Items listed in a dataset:
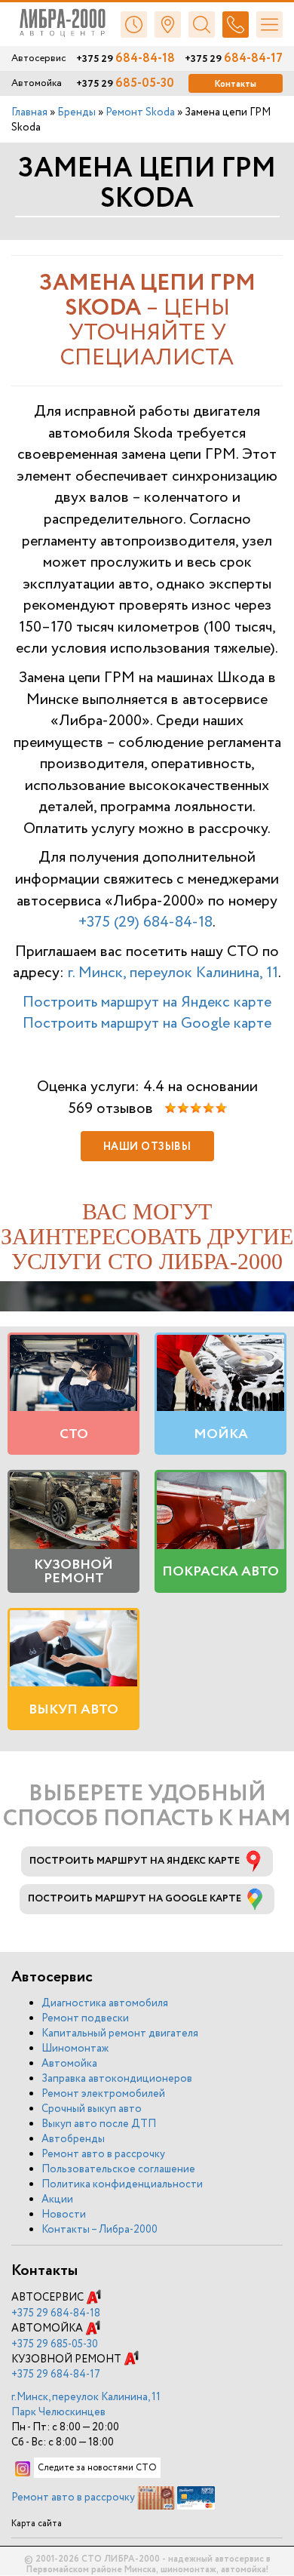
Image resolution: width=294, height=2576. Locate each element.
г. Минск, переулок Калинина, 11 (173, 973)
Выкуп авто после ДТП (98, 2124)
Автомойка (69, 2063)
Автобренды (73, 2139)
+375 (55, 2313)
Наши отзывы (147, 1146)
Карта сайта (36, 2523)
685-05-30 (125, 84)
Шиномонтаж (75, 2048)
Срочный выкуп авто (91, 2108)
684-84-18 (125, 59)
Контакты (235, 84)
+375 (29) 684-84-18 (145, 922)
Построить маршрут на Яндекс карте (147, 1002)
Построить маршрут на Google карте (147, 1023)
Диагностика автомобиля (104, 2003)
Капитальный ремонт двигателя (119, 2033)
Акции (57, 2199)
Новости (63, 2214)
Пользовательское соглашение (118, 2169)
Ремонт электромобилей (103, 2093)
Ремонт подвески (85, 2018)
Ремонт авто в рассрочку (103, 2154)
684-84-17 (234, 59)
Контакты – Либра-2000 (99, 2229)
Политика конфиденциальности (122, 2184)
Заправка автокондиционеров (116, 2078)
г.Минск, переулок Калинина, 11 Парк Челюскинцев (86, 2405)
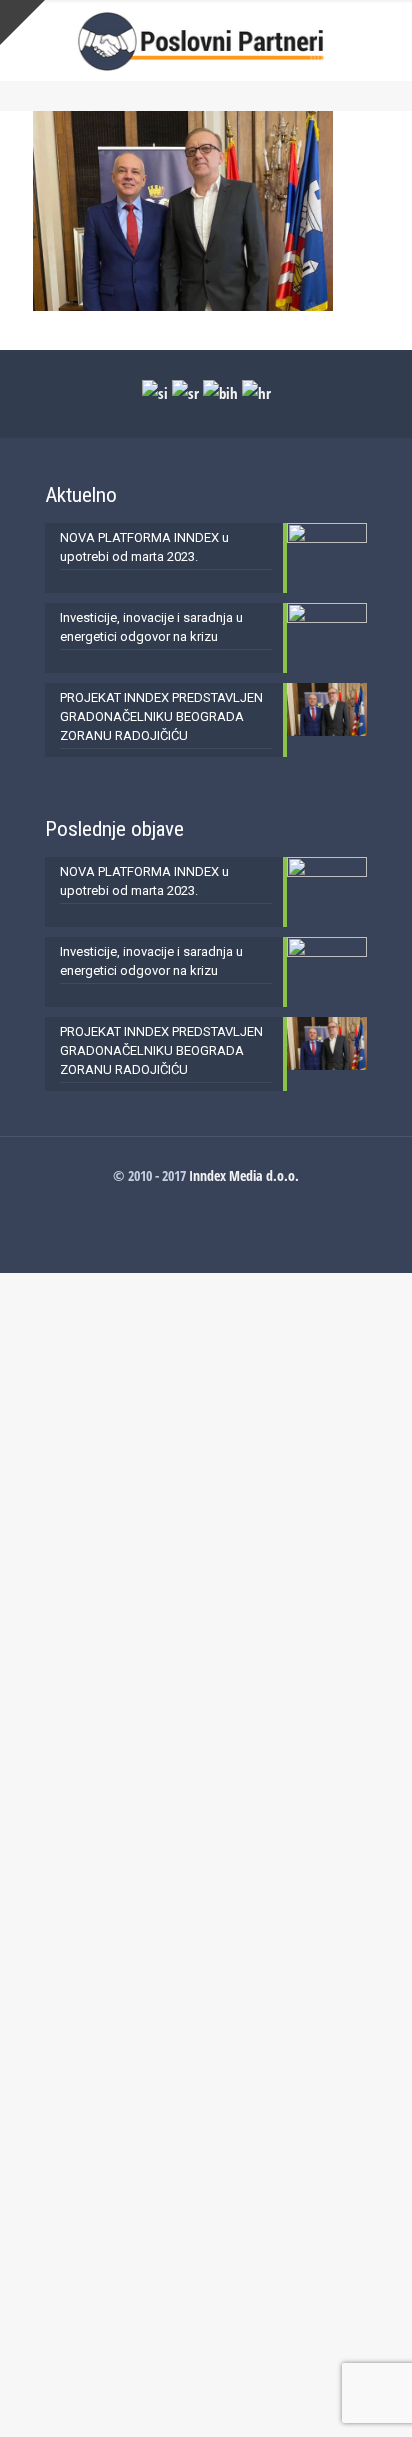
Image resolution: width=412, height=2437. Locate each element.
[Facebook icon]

§ Exercise goal
Output every entry verbatim. Pictures do not belong in the copy.

§ Answer box
Image resolution: width=294, height=2576. Locate each element.
г. Минск, переулок Калинина, 11 (173, 973)
Выкуп авто после ДТП (98, 2124)
Автомойка (69, 2063)
Автобренды (73, 2139)
+375 (55, 2313)
Наши отзывы (147, 1146)
Карта сайта (36, 2523)
685-05-30 (125, 84)
Шиномонтаж (75, 2048)
Срочный выкуп авто (91, 2108)
684-84-18 (125, 59)
Контакты (235, 84)
+375 (29) 684-84-18 (145, 922)
Построить маршрут на Яндекс карте (147, 1002)
Построить маршрут на Google карте (147, 1023)
Диагностика автомобиля (104, 2003)
Капитальный ремонт двигателя (119, 2033)
Акции (57, 2199)
Новости (63, 2214)
Пользовательское соглашение (118, 2169)
Ремонт электромобилей (103, 2093)
Ремонт подвески (85, 2018)
Ремонт авто в рассрочку (103, 2154)
684-84-17 (234, 59)
Контакты – Либра-2000 (99, 2229)
Политика конфиденциальности (122, 2184)
Заправка автокондиционеров (116, 2078)
г.Минск, переулок Калинина, 11 Парк Челюскинцев (86, 2405)
Image resolution: width=412, height=2437. Locate each element.
[Facebook icon]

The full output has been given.